SOURCE MATERIAL.

┌──

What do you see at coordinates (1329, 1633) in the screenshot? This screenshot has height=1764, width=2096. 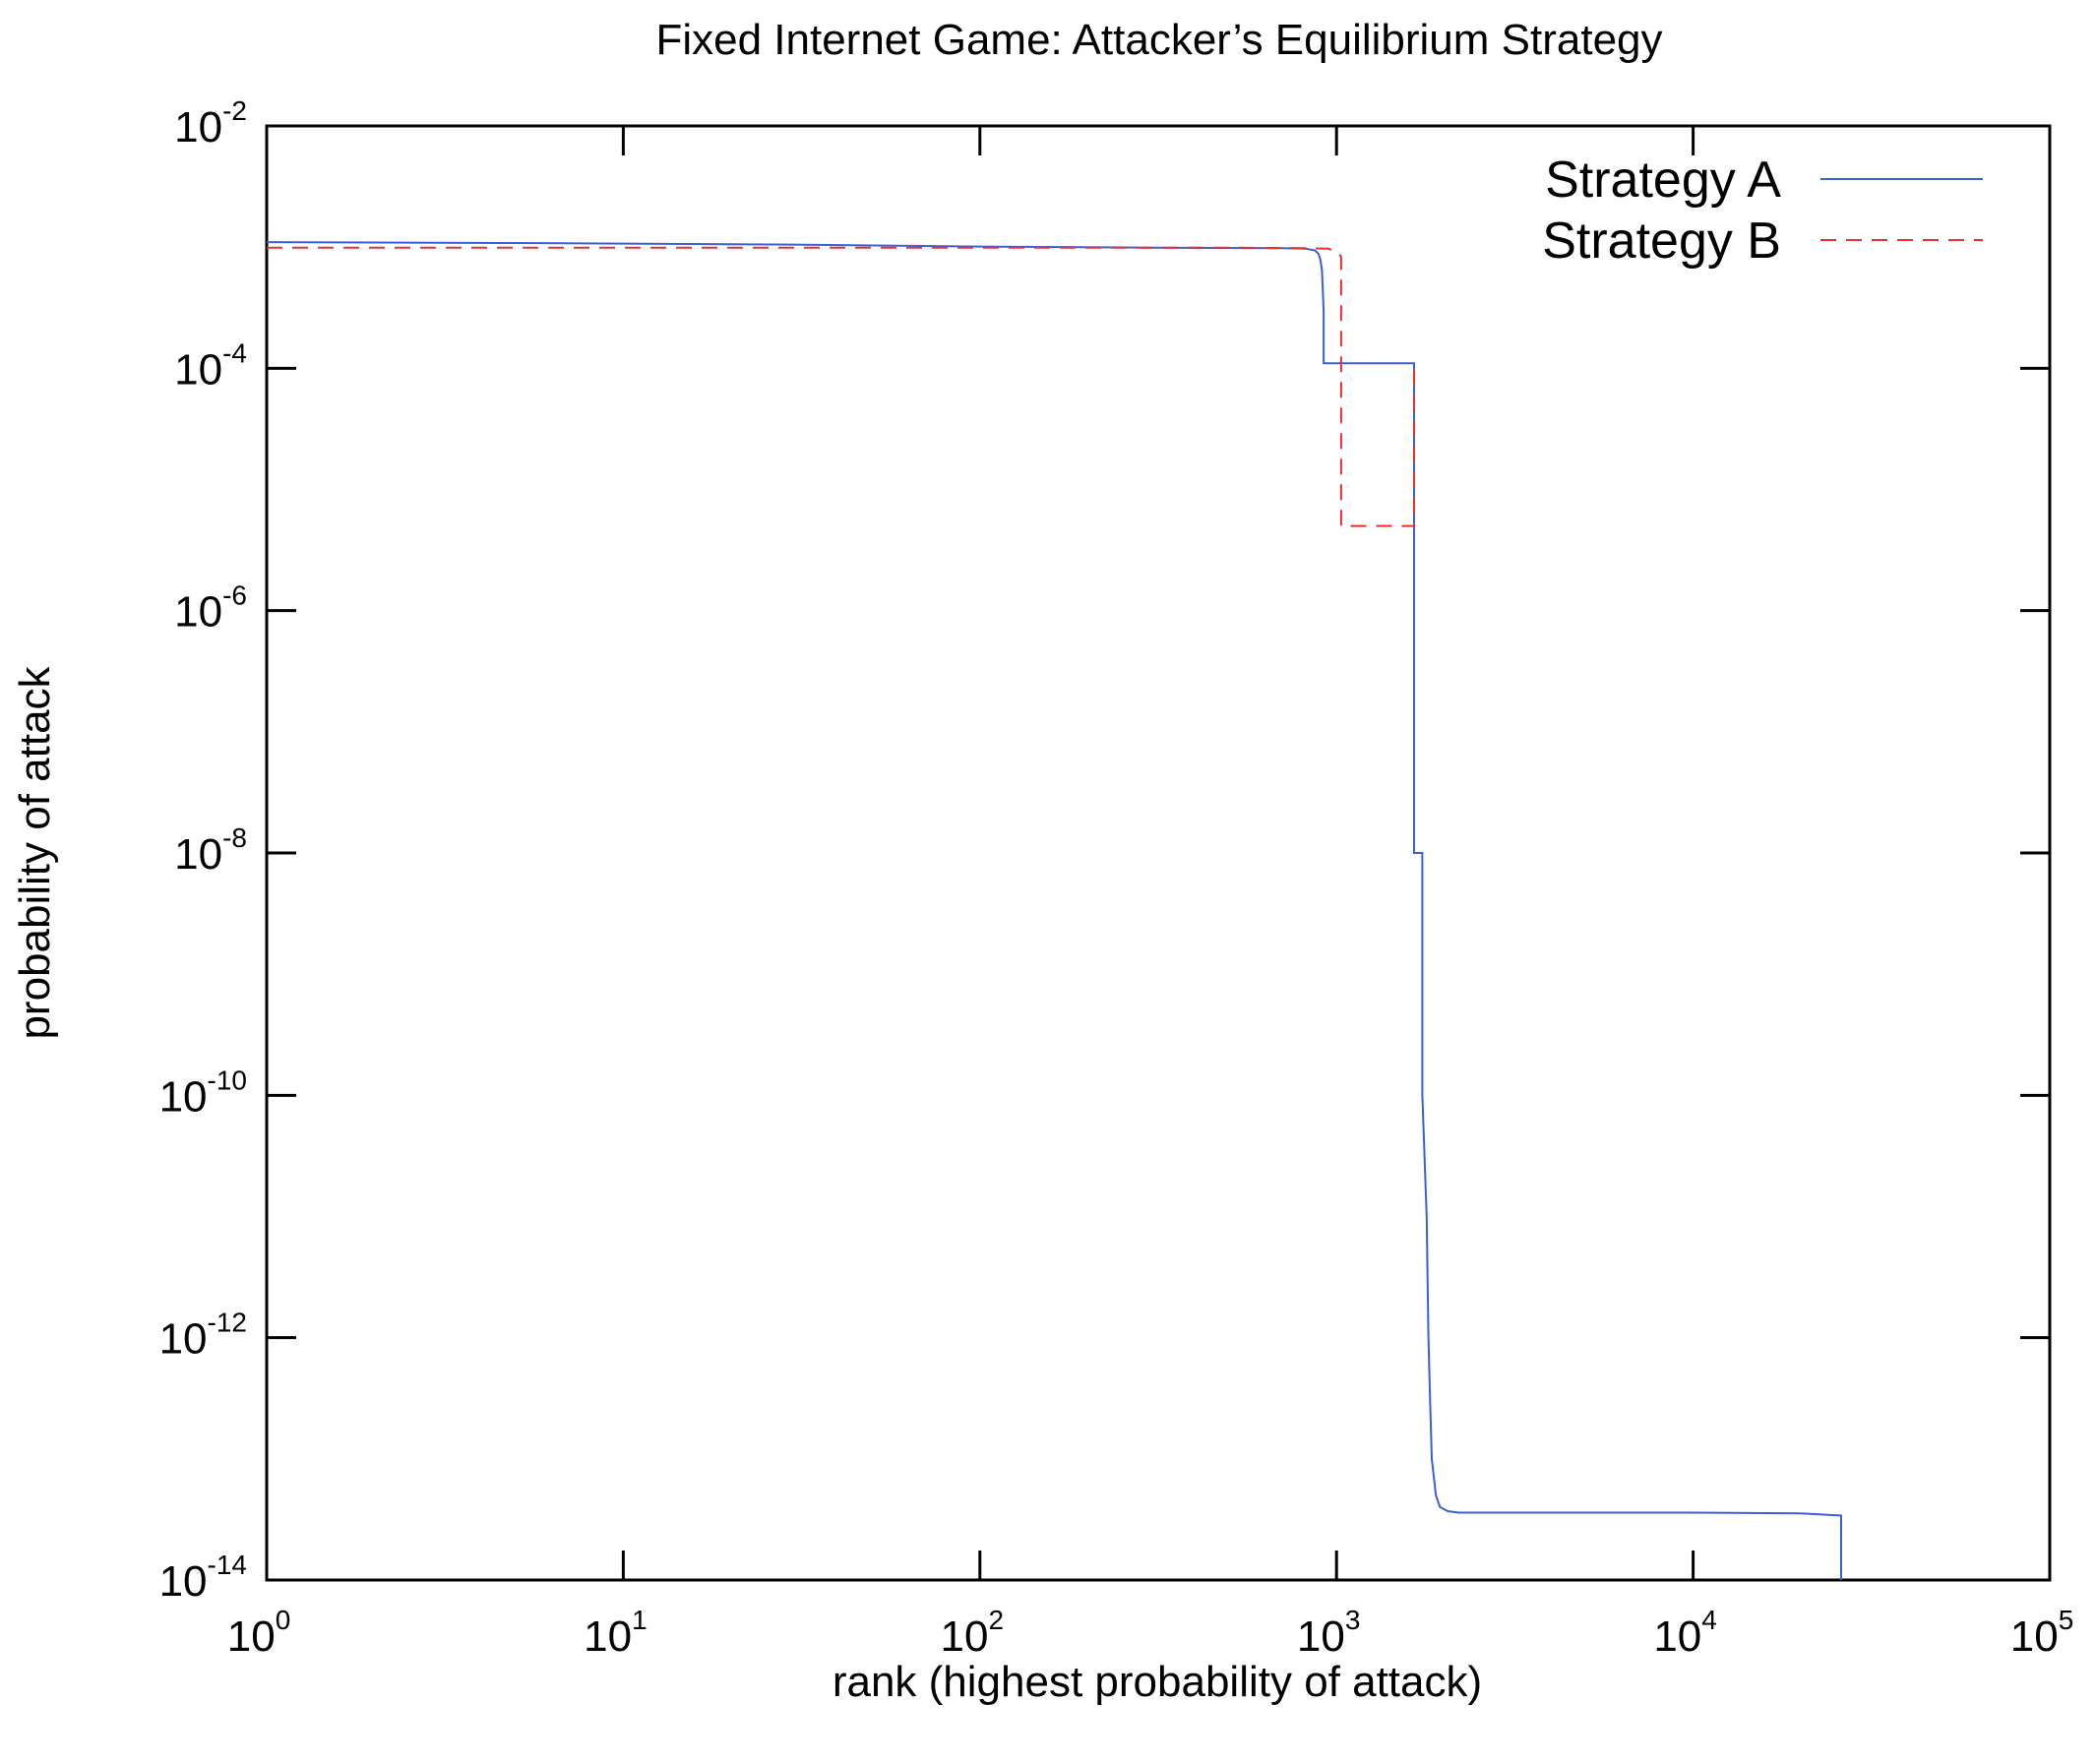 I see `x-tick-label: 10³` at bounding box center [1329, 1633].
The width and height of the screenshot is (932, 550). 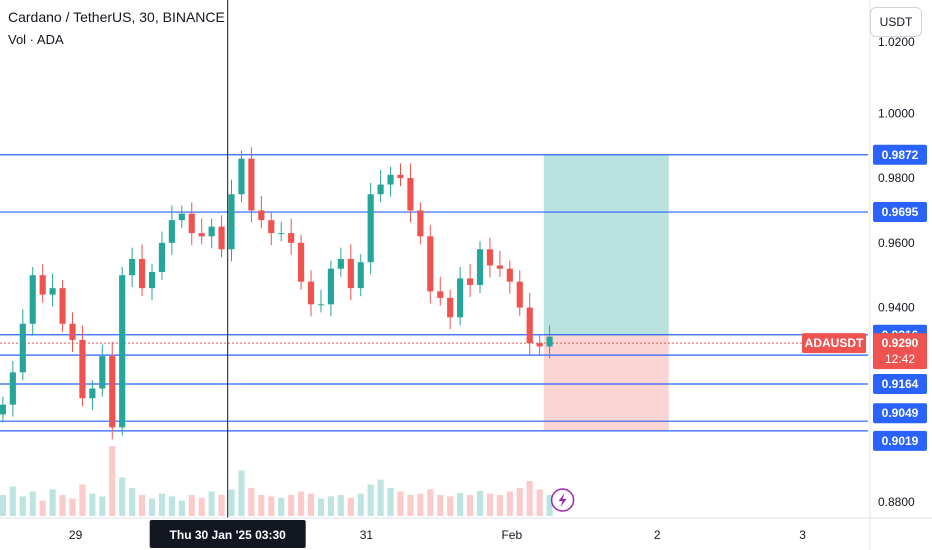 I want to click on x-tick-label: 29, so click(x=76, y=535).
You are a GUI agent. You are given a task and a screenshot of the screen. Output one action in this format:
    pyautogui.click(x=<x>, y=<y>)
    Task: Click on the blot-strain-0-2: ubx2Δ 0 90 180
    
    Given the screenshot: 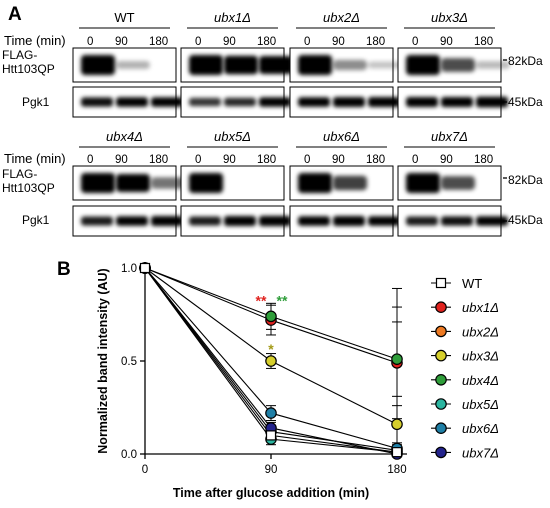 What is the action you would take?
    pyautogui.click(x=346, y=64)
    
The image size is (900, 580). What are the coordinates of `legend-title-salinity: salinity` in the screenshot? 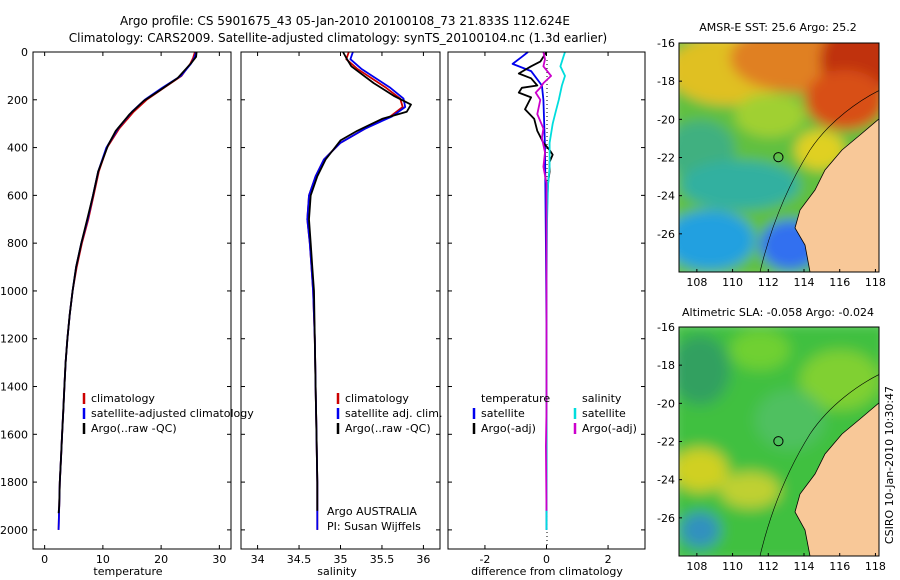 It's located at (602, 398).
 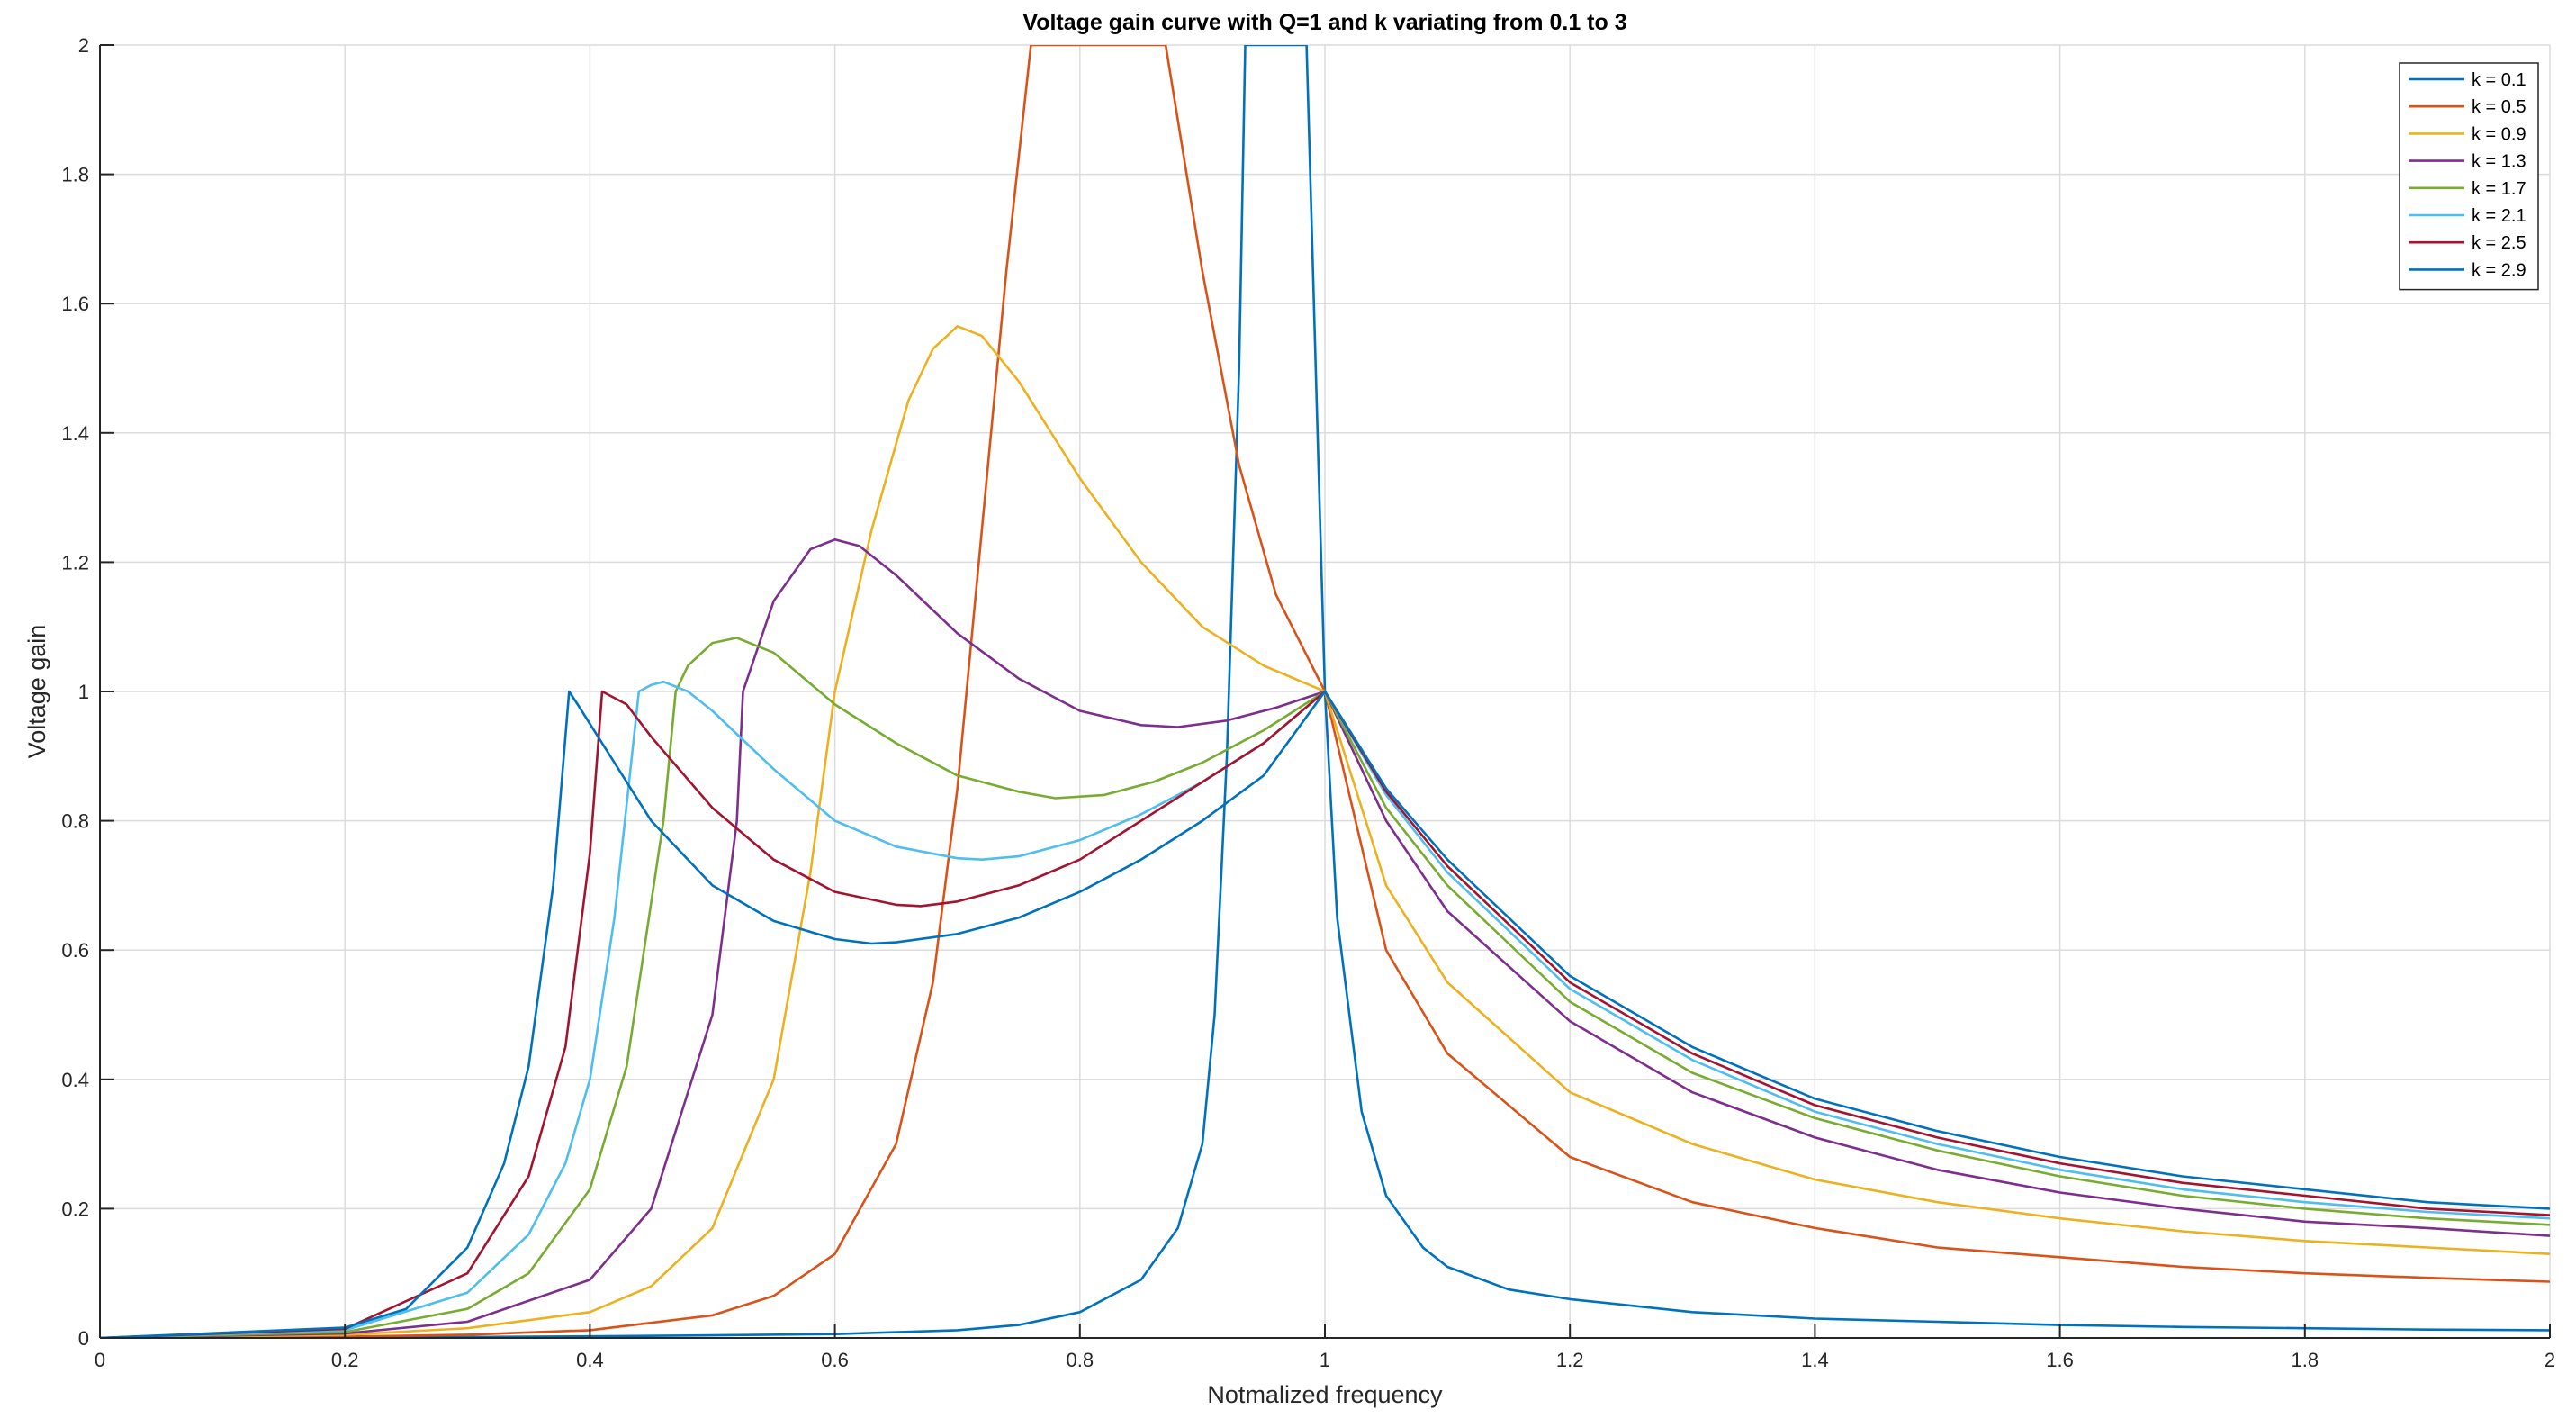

└──

TASK TO COMPLETE. Copy the lines of the data word for word, starting at the line containing "You are a GUI" and ending at the line containing "Task: Click on".

RESPONSE AREA.
You are a GUI agent. You are given a task and a screenshot of the screen. Output one action in this format:
    pyautogui.click(x=<x>, y=<y>)
    Task: Click on the blot-strain-0-2: ubx2Δ 0 90 180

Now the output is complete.